What the Amazon Alexa settlement means for parents


In the nearly ten years since Amazon launched its Alexa voice assistant, children have learned to embrace the always-on technology. They shout commands to Siri, Alexa and Google Assistant without thinking twice, asking it to play music, tell them stories or make silly jokes.

The tech’s popularity has grown in spite of privacy concerns and lawsuits. In May, the company said it had already sold more than half a billion Alexa devices.

This week, the Federal Trade Commission settled a lawsuit against Amazon over the company’s alleged failure to delete recordings of children when it should have.
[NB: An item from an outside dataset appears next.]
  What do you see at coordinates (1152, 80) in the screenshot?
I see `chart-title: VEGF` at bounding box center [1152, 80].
Regulators said Amazon would pay $25 million for violating federal child privacy laws.

(Amazon founder Jeff Bezos owns The Washington Post.)

Here is what parents need to know about protecting their children’s privacy when it comes to using voice assistants:

Stop smart speakers from saving your recordings

If parents decide to allow devices with cameras and microphones into their homes, the first thing they should do is adjust privacy and security settings.
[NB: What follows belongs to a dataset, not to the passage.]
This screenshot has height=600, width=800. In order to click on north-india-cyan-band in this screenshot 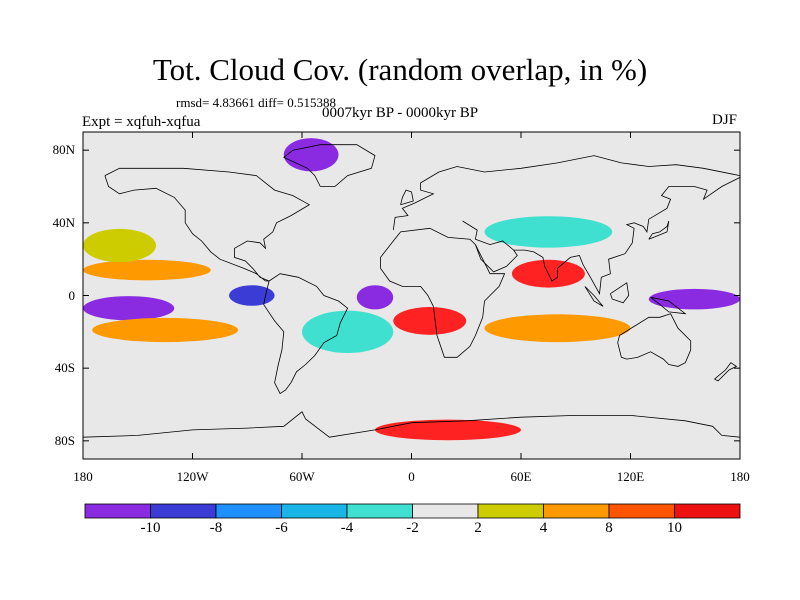, I will do `click(548, 232)`.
Once you have an Alexa-enabled device like an Amazon Echo, open the Alexa app on your smartphone or tablet and go to Settings → Alexa Privacy → Manage your Alexa Data → Choose how long to save recordings. Select “Don’t save recordings” and hit confirm. Delete past recordings in the Alexa Privacy section, including your voice history and history of detected sounds.

While you’re in Settings, turn off interest-based ads, the option to improve Alexa with your recordings, and the option for Amazon to use your Alexa messages to improve transcription. Finally, disable Voice Purchasing lest you end up with a pile of Amazon orders your kids made.

If you have an Echo Show or other device with a camera built in, make sure the cover is over the camera at all times unless you are using the device for video calls.

Teach your kids about how the tech works

Children don’t really question why a gentle disembodied voice does their bidding, but they probably should. To help them make the right choices around technology, tell them a little about how it works, who owns it and any potential downsides of using it.

Depending on their age, you can tell them how private companies collect data from tablets, smartphones, watches and speakers — everything from their YouTube history to physical location.

Turn on parental controls

Alexa makes an Echo just for kids that comes in cute animal designs and is supposed to give only kid friendly replies. It also lets you make profiles for everyone in your family for use across devices.

You can set up parental controls in Alexa settings by going to parents.amazon.com. There are options for daily time limits and filtering content by factors like their age.

Keep in mind that to use kids’ profiles you are giving Amazon consent to collect some data about your children. It’s required to use some of the kid-specific features on Alexa-enabled devices.

Know what the lawsuit means for you

If you are a parent and your family used to use Alexa and the settlement has made you anxious, know that the company is now required to delete all inactive profiles and associated data.

Amazon is also now required to actually delete data when parents make a request, so if your family still uses Alexa and you want to do that, follow the instructions above.

Parents should also look out for updates from Amazon, which is now required to tell customers about the settlement as well as make them aware of “its retention and deletion practices.” The company will also be creating a privacy program specifically targeted at protecting geolocation data.

The FTC said the recordings helped Amazon create “a valuable database for training the Alexa algorithm to understand children.”

“Our devices and services are built to protect customers’ privacy, and to provide customers with control over their experience,” said Amazon spokeswoman Parmita Choudhury in a statement. “While we disagree with the FTC’s claims…and deny violating the law, these settlements put these matters behind us.”

As for that $25 million settlement, it will not go to impacted families. Instead, like all Children’s Online Privacy Protection Act penalties, it will go straight to the U.S. Treasury.